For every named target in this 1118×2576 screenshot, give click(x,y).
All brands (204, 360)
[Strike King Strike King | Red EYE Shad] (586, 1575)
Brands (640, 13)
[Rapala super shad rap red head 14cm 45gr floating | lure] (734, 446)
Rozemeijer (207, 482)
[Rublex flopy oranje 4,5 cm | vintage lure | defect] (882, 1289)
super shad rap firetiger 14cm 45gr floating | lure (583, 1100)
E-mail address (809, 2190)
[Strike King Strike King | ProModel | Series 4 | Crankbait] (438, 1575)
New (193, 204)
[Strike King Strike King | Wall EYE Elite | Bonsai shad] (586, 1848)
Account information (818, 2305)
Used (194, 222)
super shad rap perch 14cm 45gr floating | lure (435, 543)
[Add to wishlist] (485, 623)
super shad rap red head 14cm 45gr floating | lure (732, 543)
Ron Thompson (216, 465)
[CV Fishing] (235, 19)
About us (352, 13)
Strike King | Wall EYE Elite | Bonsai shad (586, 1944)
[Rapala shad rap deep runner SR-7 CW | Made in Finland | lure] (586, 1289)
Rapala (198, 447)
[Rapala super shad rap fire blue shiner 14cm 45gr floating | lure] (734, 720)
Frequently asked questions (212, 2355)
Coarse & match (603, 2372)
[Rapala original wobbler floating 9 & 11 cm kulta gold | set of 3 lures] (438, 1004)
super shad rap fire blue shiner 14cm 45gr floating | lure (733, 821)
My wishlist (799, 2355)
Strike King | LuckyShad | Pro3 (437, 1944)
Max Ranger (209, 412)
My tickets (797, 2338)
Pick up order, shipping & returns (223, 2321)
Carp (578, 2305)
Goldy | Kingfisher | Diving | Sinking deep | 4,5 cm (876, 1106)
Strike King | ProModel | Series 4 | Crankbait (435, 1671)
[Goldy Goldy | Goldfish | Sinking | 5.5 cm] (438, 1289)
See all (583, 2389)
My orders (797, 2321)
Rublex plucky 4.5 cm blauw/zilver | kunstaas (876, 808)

________________________________________

:: Your assignment ::
The word "Goldy" is the filter: copy every line of the listing above that contains it.

:: Exercise response ::
Goldy | Kingfisher | Diving | Sinking deep | 4,5 cm (876, 1106)
[Goldy Goldy | Goldfish | Sinking | 5.5 cm] (438, 1289)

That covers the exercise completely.